Given task. Copy the passage of the lens-testing text between "Still, for many" and "Testing the Lenses.", inclusive.

Text section.
Still, for many reasons, I prefer the Phase One outfit, as nice as the Hasselblad system is. Compactness is one big reason. Or is that a small reason? :-) Openness is another. Environmental toughness is another reason to like the Plus series of backs (check out the little movies where they freeze, bake, drop and try to crush the backs).
If your body or back are out of focus, unless it's by an amount that you don't care about, you should complain, and you should let other photographers know, so they can't tell each of us individually that we're the only one. They should be dead-on (within maybe one inch at eight feet or about one foot at forty feet — something like that).
Now on to topic #3: Testing the Lenses.
First some background: When you shoot as though you were doing copy work, if everything is right, the lens will focus almost perfectly on the flat plane and the image will be very nearly equally sharp all over, despite the inevitable falloff in lens performance off axis. With a good lens, that falloff in MTF is generally too small to see, except perhaps as a loss of fine detail contrast, i.e. apparent texture, even with a digital sensor. It's true that different lenses are optimized for different reproduction ratios (distances) and that the flatness of a given lens (its freedom from curvature of field, where the plane of focus isn't a plane) varies by distance, but that's not all that much of an issue, compared with the issues I'm getting at here. The corners should still look in focus, for a non-macro lens at least, at intermediate and long distances, on a flat plane perpendicular to the lens axis (absent a tilt) when the center is in focus. The distance from the camera to the center of that plane is less than the distance to the corners of the area being imaged, of course. So if you focus on an object in the middle of the image which is not at infinity, then re-aim the camera so that that object is now in a corner, the plane of focus will fall behind that object. Be sure you understand that. If the object is effectively at optical infinity, then re-aiming the camera has no optical effect — objects moved from the center to the corners should still be in perfect focus.
But using the top of a power pole as a test subject is a great way to test lenses, because most of us have one handy to work with, it's reasonably far away, it's very contrasty, and we usually don't have a giant, high-contrast far-away subject to work with (e.g. an urban view from the top of a tall building, or a close-in, steep, mountain ridge, or whatever). So one might ask, how far behind the object will the plane of focus be, if we put that object into the corner of the image? We can figure that out with a little trigonometry. If your power pole's top is 150 feet away, and you are testing with a 100 mm lens, and you are positioning the pole top about 7/8 of the way to the very corner, the focus will only shift a few feet. I will re-do the trig now just to be sure. The angle of view from near one corner to the center would be about 15 degrees. The distance would be about 155 feet, or five feet of shift. So if we see the focus shift a very tiny amount behind the pole (that amount would be barely perceptible if at all) we would welcome that shift. At 200 feet, the focus would shift by 6 feet 8 inches, an even less perceptible amount of shift at that distance. So if you've got a power pole to use, go for it. Just stand back 50 to 70 yards.

Records excerpted from a collection

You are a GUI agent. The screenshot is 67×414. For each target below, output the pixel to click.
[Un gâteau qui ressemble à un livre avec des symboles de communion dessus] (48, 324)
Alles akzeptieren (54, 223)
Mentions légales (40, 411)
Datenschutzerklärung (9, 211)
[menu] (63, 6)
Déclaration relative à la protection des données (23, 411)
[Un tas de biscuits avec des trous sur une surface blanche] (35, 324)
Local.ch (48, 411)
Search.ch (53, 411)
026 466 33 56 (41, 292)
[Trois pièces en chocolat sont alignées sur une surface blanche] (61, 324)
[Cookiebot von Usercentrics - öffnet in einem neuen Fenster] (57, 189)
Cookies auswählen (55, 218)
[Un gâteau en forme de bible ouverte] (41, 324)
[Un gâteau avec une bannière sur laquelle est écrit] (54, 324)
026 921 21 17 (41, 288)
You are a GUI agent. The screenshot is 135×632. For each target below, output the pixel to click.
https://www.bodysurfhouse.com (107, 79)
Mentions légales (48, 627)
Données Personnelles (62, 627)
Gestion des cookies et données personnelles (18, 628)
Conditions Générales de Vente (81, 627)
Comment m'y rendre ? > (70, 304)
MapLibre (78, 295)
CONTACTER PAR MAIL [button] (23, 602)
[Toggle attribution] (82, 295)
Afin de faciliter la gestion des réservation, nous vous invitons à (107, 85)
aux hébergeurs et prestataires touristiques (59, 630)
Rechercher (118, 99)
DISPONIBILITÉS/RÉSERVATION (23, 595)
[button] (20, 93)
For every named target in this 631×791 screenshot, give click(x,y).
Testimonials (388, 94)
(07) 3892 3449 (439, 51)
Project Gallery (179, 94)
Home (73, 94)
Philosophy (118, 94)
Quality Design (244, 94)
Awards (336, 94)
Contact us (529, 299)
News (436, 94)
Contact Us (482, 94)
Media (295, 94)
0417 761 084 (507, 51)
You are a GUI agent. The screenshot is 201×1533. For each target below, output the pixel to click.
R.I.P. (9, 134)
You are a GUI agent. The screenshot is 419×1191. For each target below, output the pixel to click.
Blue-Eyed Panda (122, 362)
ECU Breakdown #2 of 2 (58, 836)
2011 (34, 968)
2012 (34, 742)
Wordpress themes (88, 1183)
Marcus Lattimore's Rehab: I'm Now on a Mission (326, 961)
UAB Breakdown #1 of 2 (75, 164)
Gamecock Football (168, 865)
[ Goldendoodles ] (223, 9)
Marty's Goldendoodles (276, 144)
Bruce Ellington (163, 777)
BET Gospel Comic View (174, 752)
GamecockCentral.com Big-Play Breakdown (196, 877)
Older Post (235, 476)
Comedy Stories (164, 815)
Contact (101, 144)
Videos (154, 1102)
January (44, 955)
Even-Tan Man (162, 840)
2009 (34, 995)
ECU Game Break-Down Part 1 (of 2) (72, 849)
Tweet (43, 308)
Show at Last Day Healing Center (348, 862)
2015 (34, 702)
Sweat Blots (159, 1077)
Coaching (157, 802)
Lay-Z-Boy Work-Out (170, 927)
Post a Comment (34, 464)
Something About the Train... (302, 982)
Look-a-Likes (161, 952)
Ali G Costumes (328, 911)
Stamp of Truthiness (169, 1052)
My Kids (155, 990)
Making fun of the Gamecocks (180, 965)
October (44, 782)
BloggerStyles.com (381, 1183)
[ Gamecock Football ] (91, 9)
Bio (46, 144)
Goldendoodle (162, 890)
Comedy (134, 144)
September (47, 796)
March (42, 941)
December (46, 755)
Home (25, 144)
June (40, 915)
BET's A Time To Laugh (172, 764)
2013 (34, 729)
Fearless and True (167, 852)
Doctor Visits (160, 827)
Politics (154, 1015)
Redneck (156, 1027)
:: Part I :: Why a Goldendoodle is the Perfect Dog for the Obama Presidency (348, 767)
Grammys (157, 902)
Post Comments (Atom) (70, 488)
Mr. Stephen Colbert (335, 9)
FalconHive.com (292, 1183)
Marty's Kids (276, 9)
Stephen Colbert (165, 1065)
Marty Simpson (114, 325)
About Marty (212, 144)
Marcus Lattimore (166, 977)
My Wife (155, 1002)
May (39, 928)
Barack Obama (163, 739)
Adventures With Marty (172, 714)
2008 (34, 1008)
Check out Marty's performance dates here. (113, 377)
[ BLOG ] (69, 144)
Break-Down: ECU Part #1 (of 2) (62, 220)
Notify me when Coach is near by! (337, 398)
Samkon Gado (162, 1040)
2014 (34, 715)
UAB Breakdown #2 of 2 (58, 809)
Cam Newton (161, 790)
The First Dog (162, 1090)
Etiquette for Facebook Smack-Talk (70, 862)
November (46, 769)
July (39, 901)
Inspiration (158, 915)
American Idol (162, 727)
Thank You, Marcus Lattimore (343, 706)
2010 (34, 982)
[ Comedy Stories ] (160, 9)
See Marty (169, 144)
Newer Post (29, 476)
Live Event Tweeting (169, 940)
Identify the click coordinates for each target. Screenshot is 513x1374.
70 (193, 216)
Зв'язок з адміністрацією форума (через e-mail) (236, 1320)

Response below.
Still, for many reasons, I prefer the Phase One outfit, as nice as the Hasselblad system is. Compactness is one big reason. Or is that a small reason? :-) Openness is another. Environmental toughness is another reason to like the Plus series of backs (check out the little movies where they freeze, bake, drop and try to crush the backs).
If your body or back are out of focus, unless it's by an amount that you don't care about, you should complain, and you should let other photographers know, so they can't tell each of us individually that we're the only one. They should be dead-on (within maybe one inch at eight feet or about one foot at forty feet — something like that).
Now on to topic #3: Testing the Lenses.